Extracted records
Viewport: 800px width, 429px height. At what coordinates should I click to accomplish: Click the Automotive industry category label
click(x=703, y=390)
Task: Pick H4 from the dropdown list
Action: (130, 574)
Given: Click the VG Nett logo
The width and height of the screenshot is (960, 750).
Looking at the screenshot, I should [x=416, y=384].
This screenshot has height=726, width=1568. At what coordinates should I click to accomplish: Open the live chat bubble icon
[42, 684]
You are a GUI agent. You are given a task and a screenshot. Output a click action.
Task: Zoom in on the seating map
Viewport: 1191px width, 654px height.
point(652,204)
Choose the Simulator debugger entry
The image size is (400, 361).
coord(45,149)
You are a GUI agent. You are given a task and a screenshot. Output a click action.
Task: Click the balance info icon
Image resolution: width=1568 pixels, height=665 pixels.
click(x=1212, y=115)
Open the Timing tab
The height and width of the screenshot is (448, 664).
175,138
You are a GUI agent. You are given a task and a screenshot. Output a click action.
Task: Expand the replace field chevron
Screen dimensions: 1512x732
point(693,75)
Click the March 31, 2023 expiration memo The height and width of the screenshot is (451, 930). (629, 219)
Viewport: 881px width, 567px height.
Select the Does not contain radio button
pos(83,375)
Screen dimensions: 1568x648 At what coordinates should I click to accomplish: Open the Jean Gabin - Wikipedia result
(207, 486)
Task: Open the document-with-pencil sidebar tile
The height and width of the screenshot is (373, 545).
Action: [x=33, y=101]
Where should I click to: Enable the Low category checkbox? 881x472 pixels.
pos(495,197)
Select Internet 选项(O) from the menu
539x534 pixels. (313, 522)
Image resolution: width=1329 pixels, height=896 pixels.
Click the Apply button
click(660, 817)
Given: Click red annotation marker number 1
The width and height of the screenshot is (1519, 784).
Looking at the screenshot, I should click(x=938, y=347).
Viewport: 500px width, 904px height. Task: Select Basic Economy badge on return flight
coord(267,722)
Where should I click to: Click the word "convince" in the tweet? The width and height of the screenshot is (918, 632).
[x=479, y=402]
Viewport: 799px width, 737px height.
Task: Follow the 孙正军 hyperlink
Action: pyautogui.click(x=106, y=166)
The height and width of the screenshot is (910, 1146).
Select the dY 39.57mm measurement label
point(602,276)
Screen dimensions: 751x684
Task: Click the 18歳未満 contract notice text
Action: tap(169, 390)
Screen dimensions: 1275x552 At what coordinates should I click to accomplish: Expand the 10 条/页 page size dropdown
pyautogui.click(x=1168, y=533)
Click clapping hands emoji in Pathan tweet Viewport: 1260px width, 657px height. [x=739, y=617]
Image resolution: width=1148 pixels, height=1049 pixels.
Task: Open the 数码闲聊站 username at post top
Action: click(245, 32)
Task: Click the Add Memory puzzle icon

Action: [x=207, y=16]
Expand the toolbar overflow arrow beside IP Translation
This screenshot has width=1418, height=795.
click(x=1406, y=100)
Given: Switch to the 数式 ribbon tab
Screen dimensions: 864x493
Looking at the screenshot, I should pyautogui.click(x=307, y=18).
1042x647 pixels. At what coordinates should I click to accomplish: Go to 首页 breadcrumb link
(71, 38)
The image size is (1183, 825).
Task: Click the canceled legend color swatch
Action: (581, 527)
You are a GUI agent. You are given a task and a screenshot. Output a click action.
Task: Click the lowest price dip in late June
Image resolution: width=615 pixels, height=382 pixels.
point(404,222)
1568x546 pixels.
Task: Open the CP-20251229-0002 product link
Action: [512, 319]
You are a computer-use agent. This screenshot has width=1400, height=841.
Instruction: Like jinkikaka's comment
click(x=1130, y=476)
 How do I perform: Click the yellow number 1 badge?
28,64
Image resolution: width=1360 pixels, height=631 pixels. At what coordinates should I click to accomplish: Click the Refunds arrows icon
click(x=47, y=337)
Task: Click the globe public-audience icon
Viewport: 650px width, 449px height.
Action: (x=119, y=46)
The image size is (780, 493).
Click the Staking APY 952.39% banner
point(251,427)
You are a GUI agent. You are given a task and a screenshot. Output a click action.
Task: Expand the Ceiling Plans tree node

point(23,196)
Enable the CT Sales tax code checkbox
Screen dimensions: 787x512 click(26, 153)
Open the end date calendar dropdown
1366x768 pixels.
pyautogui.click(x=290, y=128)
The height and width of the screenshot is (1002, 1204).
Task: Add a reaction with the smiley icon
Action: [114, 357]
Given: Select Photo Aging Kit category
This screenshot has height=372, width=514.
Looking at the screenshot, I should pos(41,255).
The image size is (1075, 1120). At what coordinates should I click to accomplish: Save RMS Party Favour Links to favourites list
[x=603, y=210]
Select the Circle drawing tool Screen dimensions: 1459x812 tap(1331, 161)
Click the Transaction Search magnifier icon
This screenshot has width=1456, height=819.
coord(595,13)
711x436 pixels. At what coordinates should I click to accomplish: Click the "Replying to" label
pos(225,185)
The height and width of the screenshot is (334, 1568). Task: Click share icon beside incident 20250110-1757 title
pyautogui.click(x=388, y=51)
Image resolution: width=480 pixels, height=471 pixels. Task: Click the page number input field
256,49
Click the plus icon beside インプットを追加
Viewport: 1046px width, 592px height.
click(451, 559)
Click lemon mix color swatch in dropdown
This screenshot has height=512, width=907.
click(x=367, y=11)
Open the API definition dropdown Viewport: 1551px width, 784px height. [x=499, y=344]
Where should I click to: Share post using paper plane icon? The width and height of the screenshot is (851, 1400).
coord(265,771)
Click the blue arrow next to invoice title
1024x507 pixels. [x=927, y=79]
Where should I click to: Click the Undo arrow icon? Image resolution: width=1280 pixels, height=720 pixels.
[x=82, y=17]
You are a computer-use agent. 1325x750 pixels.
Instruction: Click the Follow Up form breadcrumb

-- THE PROBLEM --
Every line above should be retyped exactly as given.

-- TASK RESULT --
Viewport: 800px width, 429px height. At what coordinates should I click to accomplish: Click the Automotive industry category label
click(x=703, y=390)
Task: Pick H4 from the dropdown list
Action: (130, 574)
Given: Click the VG Nett logo
The width and height of the screenshot is (960, 750).
Looking at the screenshot, I should [x=416, y=384].
This screenshot has height=726, width=1568. At what coordinates should I click to accomplish: Open the live chat bubble icon
[42, 684]
You are a GUI agent. You are given a task and a screenshot. Output a click action.
Task: Zoom in on the seating map
Viewport: 1191px width, 654px height.
point(652,204)
Choose the Simulator debugger entry
The image size is (400, 361).
coord(45,149)
You are a GUI agent. You are given a task and a screenshot. Output a click action.
Task: Click the balance info icon
Image resolution: width=1568 pixels, height=665 pixels.
click(x=1212, y=115)
Open the Timing tab
The height and width of the screenshot is (448, 664).
175,138
You are a GUI agent. You are given a task and a screenshot. Output a click action.
Task: Expand the replace field chevron
Screen dimensions: 1512x732
point(693,75)
Click the March 31, 2023 expiration memo The height and width of the screenshot is (451, 930). (629, 219)
Viewport: 881px width, 567px height.
Select the Does not contain radio button
pos(83,375)
Screen dimensions: 1568x648 At what coordinates should I click to accomplish: Open the Jean Gabin - Wikipedia result
(207, 486)
Task: Open the document-with-pencil sidebar tile
The height and width of the screenshot is (373, 545).
Action: [x=33, y=101]
Where should I click to: Enable the Low category checkbox? 881x472 pixels.
pos(495,197)
Select Internet 选项(O) from the menu
539x534 pixels. (313, 522)
Image resolution: width=1329 pixels, height=896 pixels.
Click the Apply button
click(660, 817)
Given: Click red annotation marker number 1
The width and height of the screenshot is (1519, 784).
Looking at the screenshot, I should click(x=938, y=347).
Viewport: 500px width, 904px height. Task: Select Basic Economy badge on return flight
coord(267,722)
Where should I click to: Click the word "convince" in the tweet? The width and height of the screenshot is (918, 632).
[x=479, y=402]
Viewport: 799px width, 737px height.
Task: Follow the 孙正军 hyperlink
Action: pyautogui.click(x=106, y=166)
The height and width of the screenshot is (910, 1146).
Select the dY 39.57mm measurement label
point(602,276)
Screen dimensions: 751x684
Task: Click the 18歳未満 contract notice text
Action: tap(169, 390)
Screen dimensions: 1275x552 At what coordinates should I click to accomplish: Expand the 10 条/页 page size dropdown
pyautogui.click(x=1168, y=533)
Click clapping hands emoji in Pathan tweet Viewport: 1260px width, 657px height. [x=739, y=617]
Image resolution: width=1148 pixels, height=1049 pixels.
Task: Open the 数码闲聊站 username at post top
Action: click(245, 32)
Task: Click the Add Memory puzzle icon

Action: [x=207, y=16]
Expand the toolbar overflow arrow beside IP Translation
This screenshot has width=1418, height=795.
click(x=1406, y=100)
Given: Switch to the 数式 ribbon tab
Screen dimensions: 864x493
Looking at the screenshot, I should pyautogui.click(x=307, y=18).
1042x647 pixels. At what coordinates should I click to accomplish: Go to 首页 breadcrumb link
(71, 38)
The image size is (1183, 825).
Task: Click the canceled legend color swatch
Action: (581, 527)
You are a GUI agent. You are given a task and a screenshot. Output a click action.
Task: Click the lowest price dip in late June
Image resolution: width=615 pixels, height=382 pixels.
point(404,222)
1568x546 pixels.
Task: Open the CP-20251229-0002 product link
Action: [512, 319]
You are a computer-use agent. This screenshot has width=1400, height=841.
Instruction: Like jinkikaka's comment
click(x=1130, y=476)
 How do I perform: Click the yellow number 1 badge?
28,64
Image resolution: width=1360 pixels, height=631 pixels. At what coordinates should I click to accomplish: Click the Refunds arrows icon
click(x=47, y=337)
Task: Click the globe public-audience icon
Viewport: 650px width, 449px height.
Action: (x=119, y=46)
The image size is (780, 493).
Click the Staking APY 952.39% banner
point(251,427)
You are a GUI agent. You are given a task and a screenshot. Output a click action.
Task: Expand the Ceiling Plans tree node

point(23,196)
Enable the CT Sales tax code checkbox
Screen dimensions: 787x512 click(26, 153)
Open the end date calendar dropdown
1366x768 pixels.
pyautogui.click(x=290, y=128)
The height and width of the screenshot is (1002, 1204).
Task: Add a reaction with the smiley icon
Action: [114, 357]
Given: Select Photo Aging Kit category
This screenshot has height=372, width=514.
Looking at the screenshot, I should pos(41,255).
The image size is (1075, 1120). At what coordinates should I click to accomplish: Save RMS Party Favour Links to favourites list
[x=603, y=210]
Select the Circle drawing tool Screen dimensions: 1459x812 tap(1331, 161)
Click the Transaction Search magnifier icon
This screenshot has width=1456, height=819.
coord(595,13)
711x436 pixels. At what coordinates should I click to accomplish: Click the "Replying to" label
pos(225,185)
The height and width of the screenshot is (334, 1568). Task: Click share icon beside incident 20250110-1757 title
pyautogui.click(x=388, y=51)
Image resolution: width=480 pixels, height=471 pixels. Task: Click the page number input field
256,49
Click the plus icon beside インプットを追加
Viewport: 1046px width, 592px height.
click(451, 559)
Click lemon mix color swatch in dropdown
This screenshot has height=512, width=907.
click(x=367, y=11)
Open the API definition dropdown Viewport: 1551px width, 784px height. [x=499, y=344]
Where should I click to: Share post using paper plane icon? The width and height of the screenshot is (851, 1400).
coord(265,771)
Click the blue arrow next to invoice title
1024x507 pixels. [x=927, y=79]
Where should I click to: Click the Undo arrow icon? Image resolution: width=1280 pixels, height=720 pixels.
[x=82, y=17]
You are a computer-use agent. 1325x750 pixels.
Instruction: Click the Follow Up form breadcrumb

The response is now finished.